*** Opening of Material to process ***

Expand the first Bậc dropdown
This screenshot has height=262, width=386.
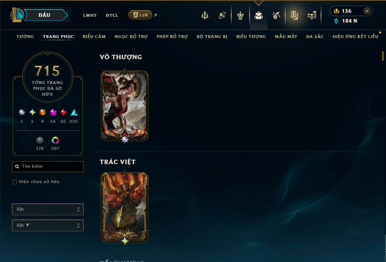(48, 209)
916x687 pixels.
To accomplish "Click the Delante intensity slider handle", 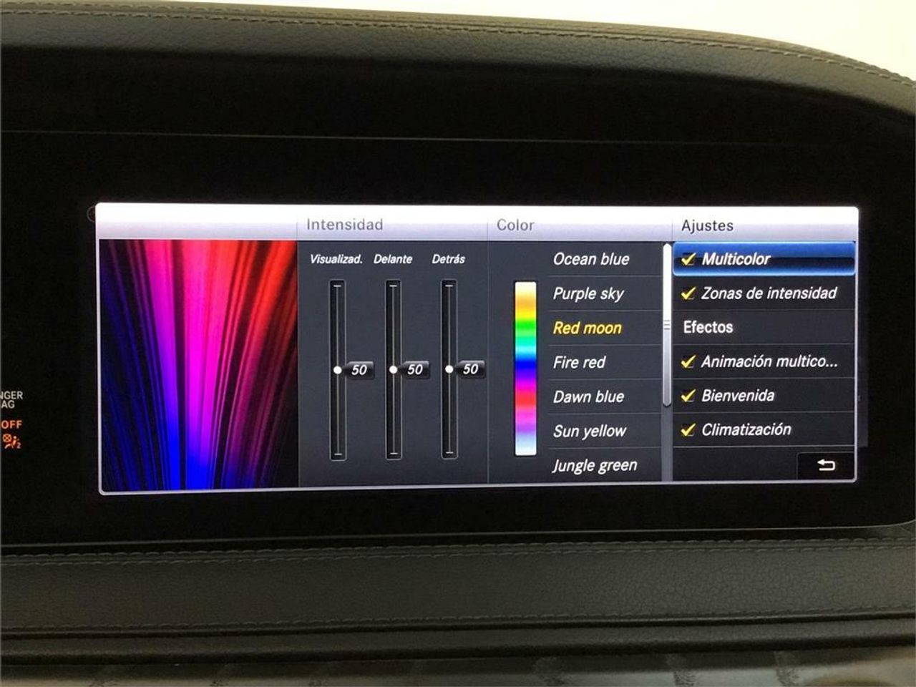I will pyautogui.click(x=394, y=369).
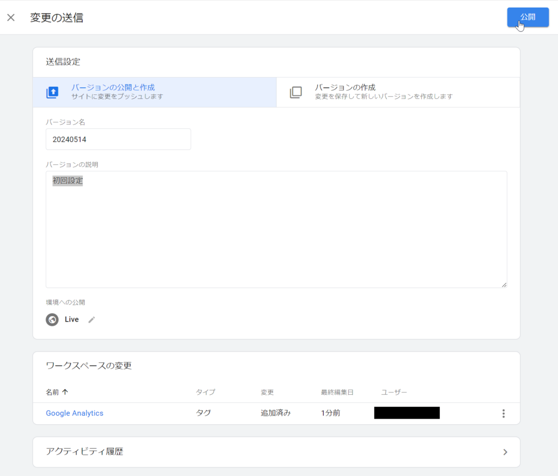Click the blue 公開 button

[527, 17]
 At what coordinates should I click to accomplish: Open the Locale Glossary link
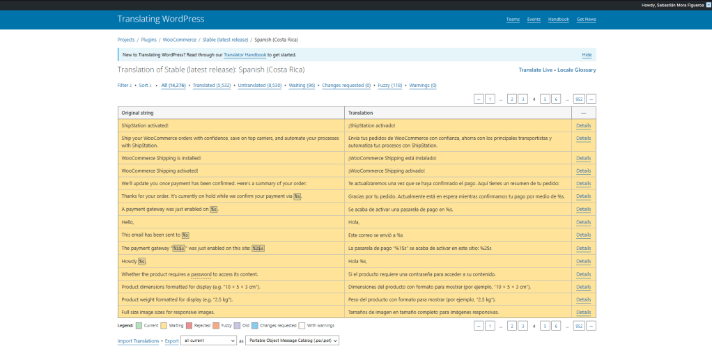(577, 70)
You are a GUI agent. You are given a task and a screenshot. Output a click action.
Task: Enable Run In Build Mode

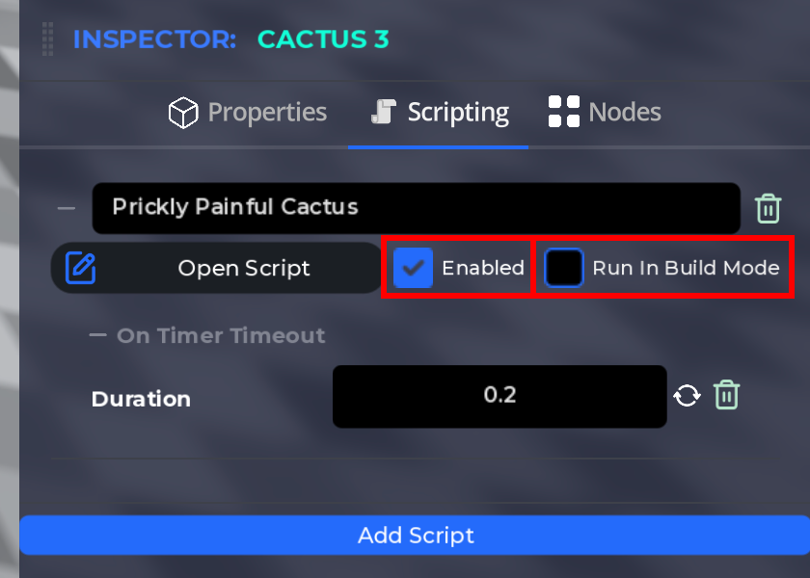[563, 268]
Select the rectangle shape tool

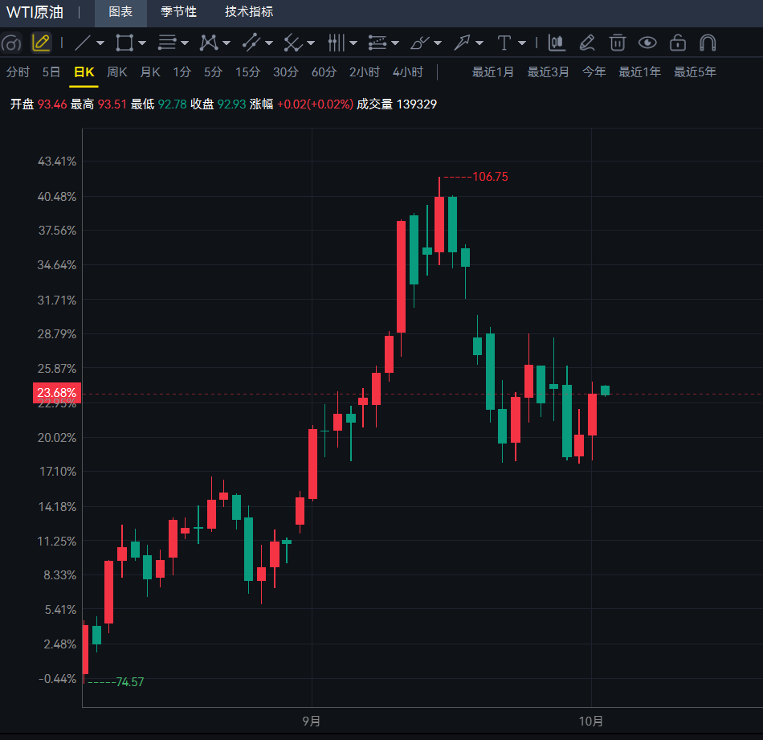(124, 43)
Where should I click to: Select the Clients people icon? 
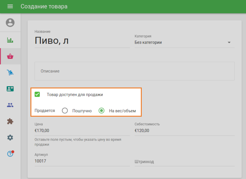(x=10, y=105)
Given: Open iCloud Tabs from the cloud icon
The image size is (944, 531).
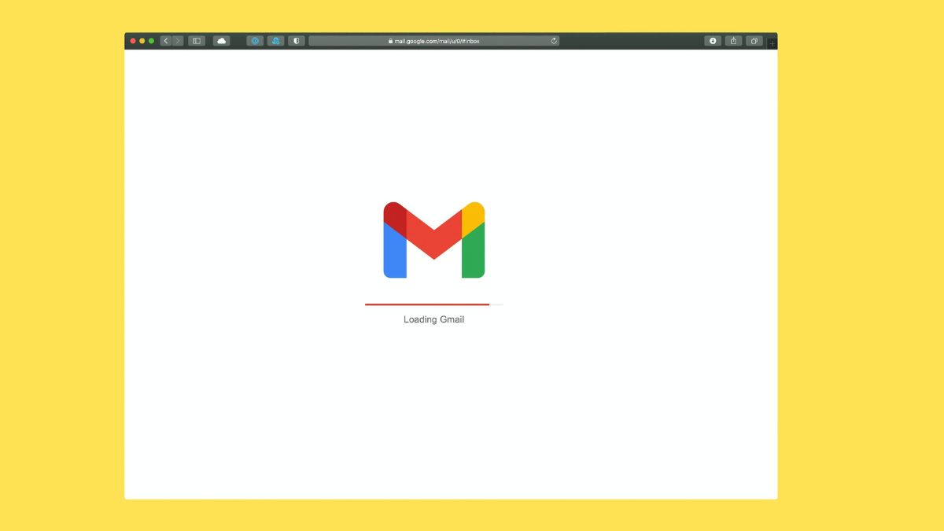Looking at the screenshot, I should (x=221, y=40).
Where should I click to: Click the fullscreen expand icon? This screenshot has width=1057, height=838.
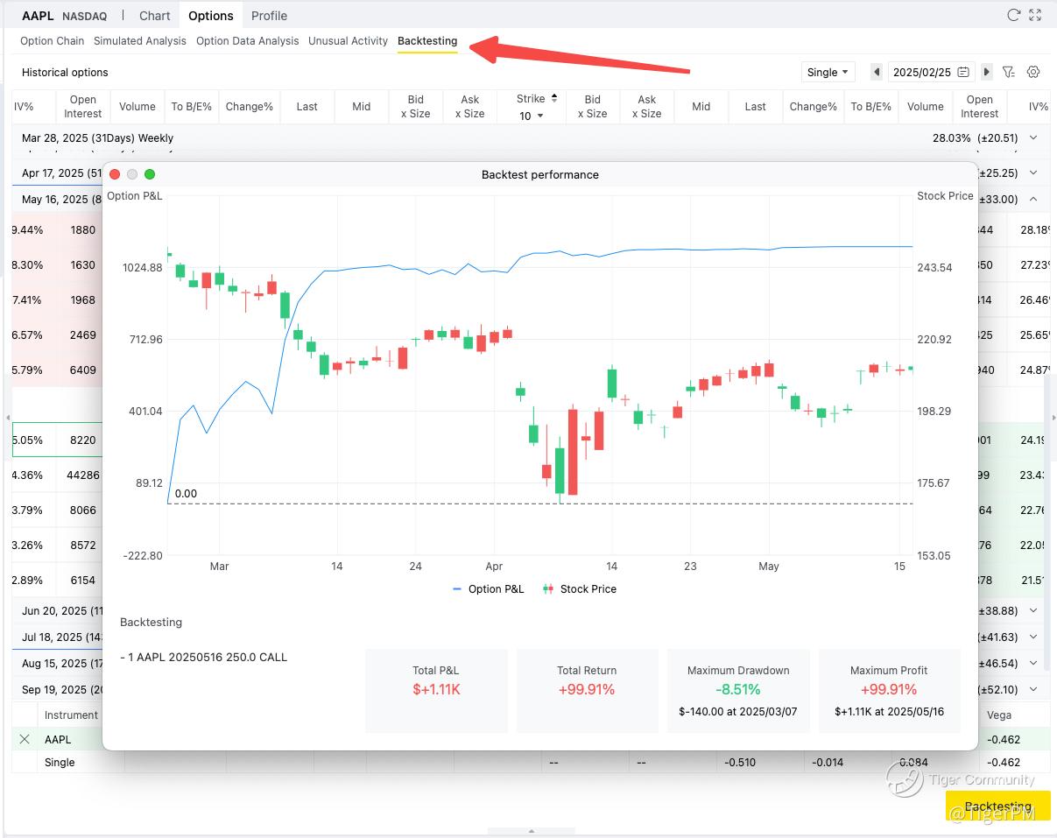pos(1035,15)
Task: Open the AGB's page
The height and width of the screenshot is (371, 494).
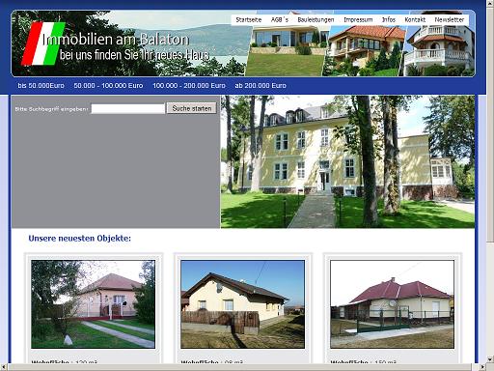Action: pos(280,20)
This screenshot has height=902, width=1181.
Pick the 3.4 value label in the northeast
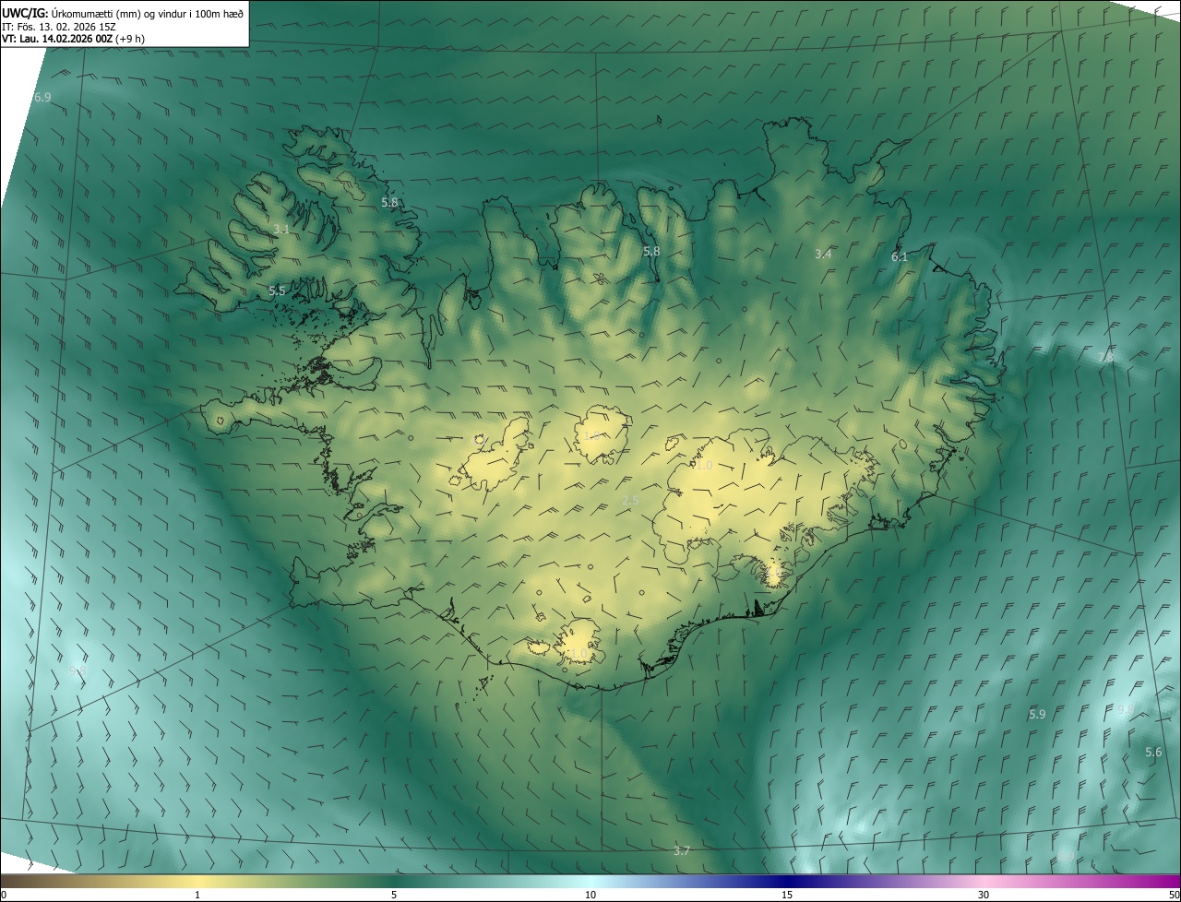823,254
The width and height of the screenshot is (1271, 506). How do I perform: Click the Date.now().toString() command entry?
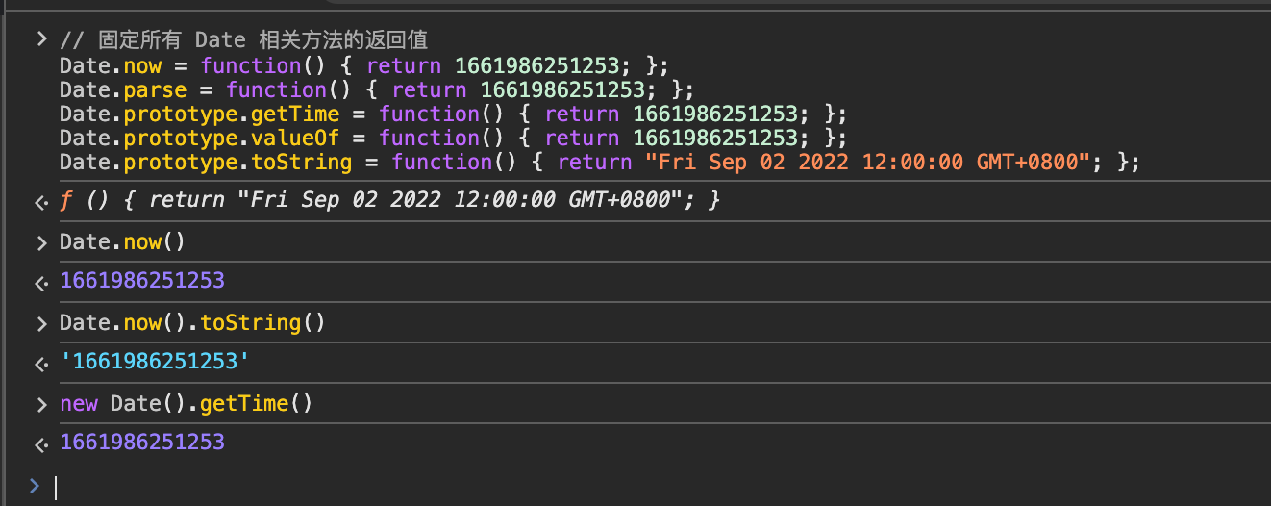192,323
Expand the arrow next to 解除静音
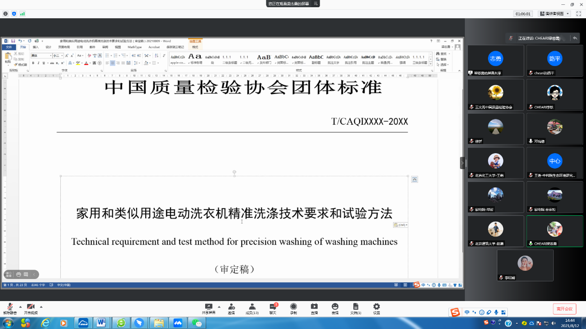586x329 pixels. [x=20, y=306]
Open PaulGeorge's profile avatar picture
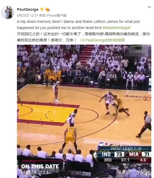Viewport: 154px width, 178px height. pyautogui.click(x=8, y=12)
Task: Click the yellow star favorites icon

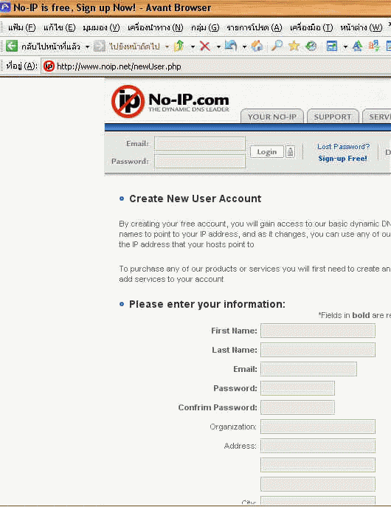Action: [294, 46]
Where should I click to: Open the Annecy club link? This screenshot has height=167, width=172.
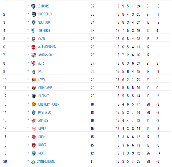pos(43,120)
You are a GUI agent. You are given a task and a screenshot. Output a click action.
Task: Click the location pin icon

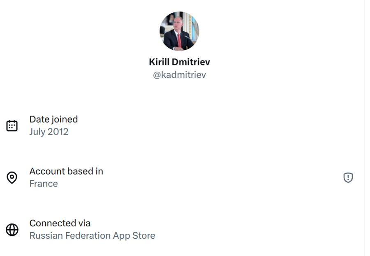12,177
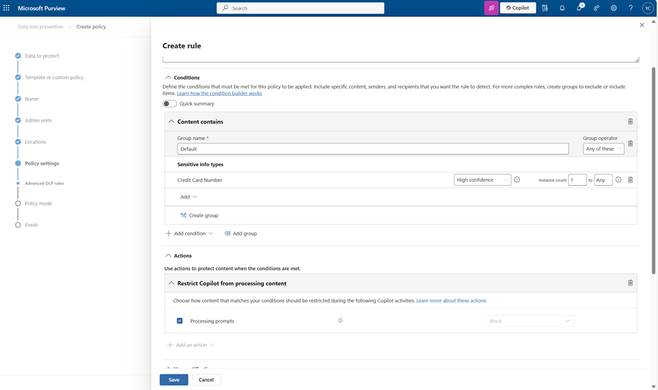Delete Restrict Copilot action via trash icon
658x390 pixels.
click(630, 283)
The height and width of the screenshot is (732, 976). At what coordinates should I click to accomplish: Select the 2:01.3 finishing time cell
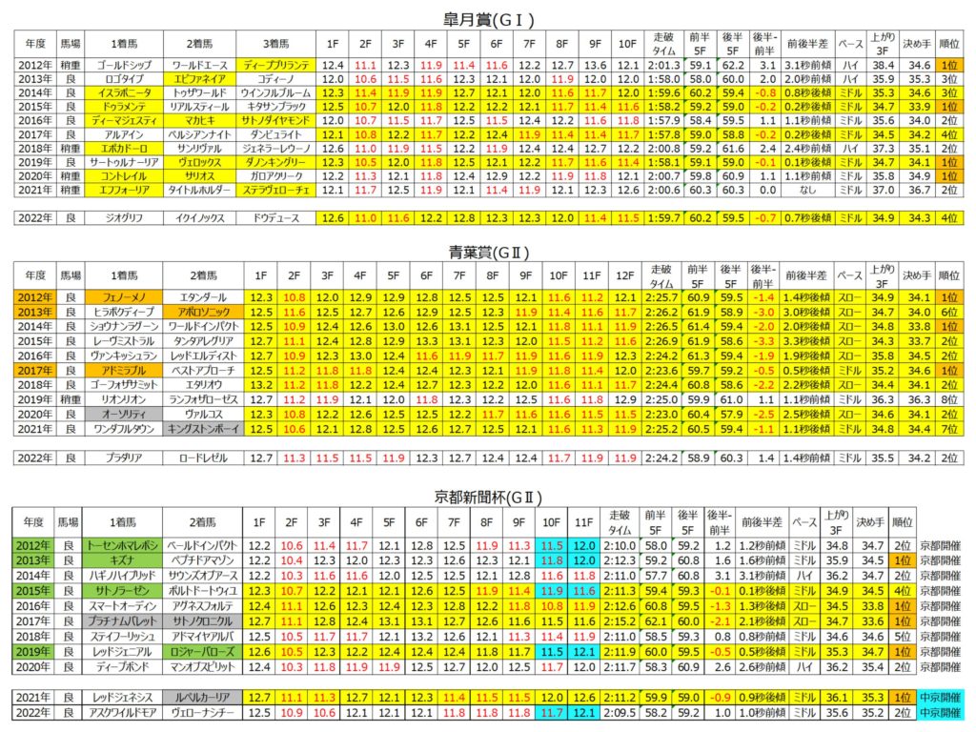click(660, 65)
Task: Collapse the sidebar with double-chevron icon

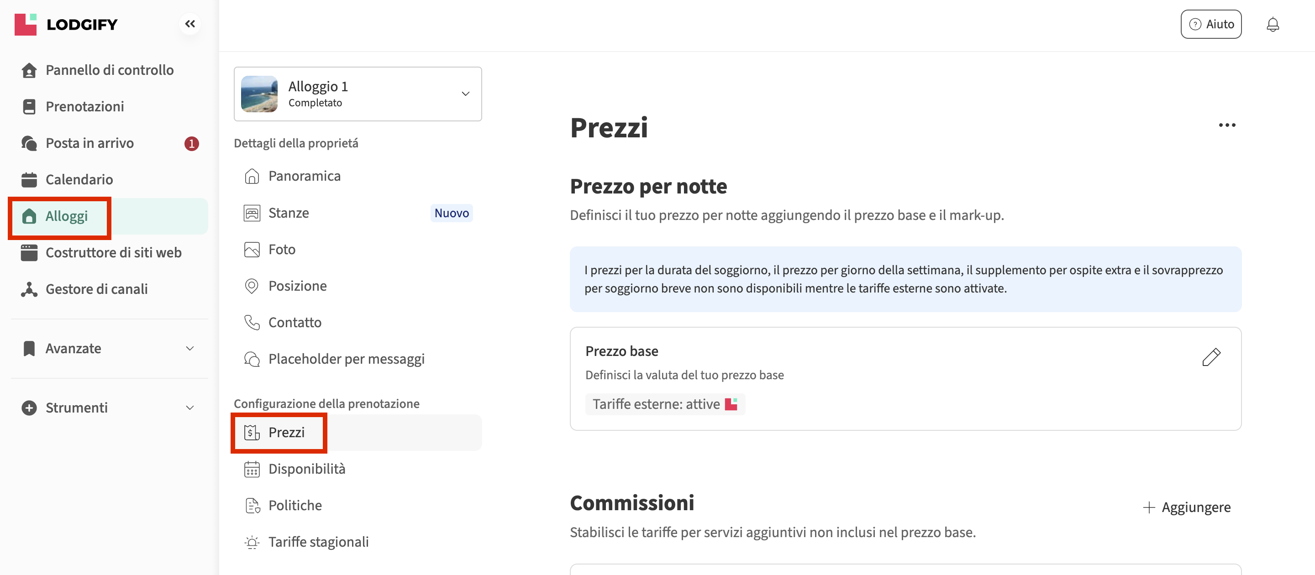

*** Close of Material to process ***

What is required: Give again, exactly as written, the lines from the one with "The height and width of the screenshot is (732, 976)." through the last line of the entries above, but skip the pictures.

Final answer:
The height and width of the screenshot is (732, 976). At what coordinates should I click to accomplish: Select the 2:01.3 finishing time cell
click(660, 65)
Task: Collapse the sidebar with double-chevron icon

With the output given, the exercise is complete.